Transgeder Day of Remembrance
As a way of honoring those in the community who have lost their lives, the Transgender Advisory Board unveiled the Transgender Memorial Plaque in November 2009. The plaque is the first of its kind in the world and on each Transgender Day of Remembrance, a national holiday that honors those who have fallen victim to transgender hate crimes, members of the community will gather at the plaque to read the names of people who died that year and to recognize those still with us.
Samala obtained an education and became financially stable before coming out, a privilege shared by few others in her community. Because of this, her honesty, and kind heart, many young people in the transgender community flock to her and call her “Mother Karina,” a new patron saint for a new generation of transgender youth.

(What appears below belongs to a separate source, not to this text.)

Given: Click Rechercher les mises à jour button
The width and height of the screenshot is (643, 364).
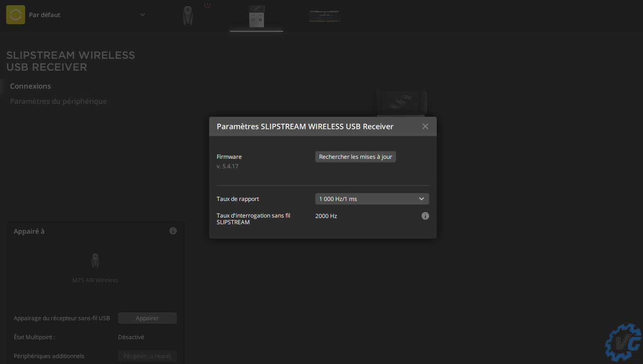Looking at the screenshot, I should (x=355, y=157).
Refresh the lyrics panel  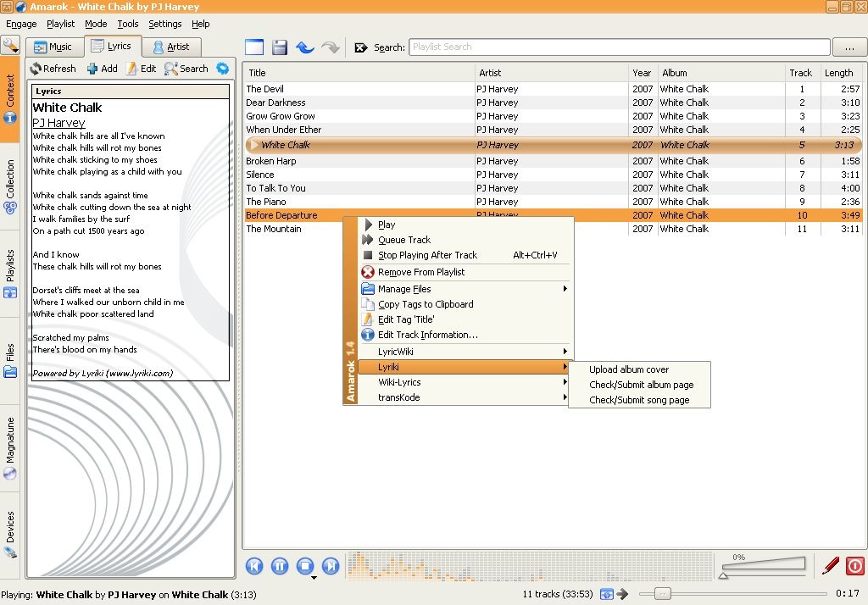53,69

“It’s so important to mentor others in the community,” Samala said. “You have to guide them on the right path because many of them have had their families turn their backs on them. It’s not uncommon for parents to tell their transgender children that they’d rather see them dead than the way they are. I struggled with non-acceptance in my 20’s and I know how it is, so I try to always make myself available to young people. They know they can reach me day or night and I’ll be there to do what I can.”
David Escobedo, Staff Liaison to the Transgender Advisory Board, believes that one of the biggest challenges the board faces is education, but more specifically, the education of the public. According to Escobedo, despite being a progressive community, West Hollywood still has some work to do.
One could argue that in a city as diverse and tolerant as West Hollywood, a Transgender Advisory Board isn’t really needed and would be better suited in a small town where citizens struggle to accept different lifestyles. On the contrary, Escobedo believes that it is because of West Hollywood’s reputation as a leader in diversity that the Advisory Board’s influence can stretch beyond the city’s borders.
“Not only is this city diverse and progressive internally, but our voice has the power to affect change externally,” Escobedo said. “We hope that other cities follow our example, creating a voice for the transgender community nationally and globally.”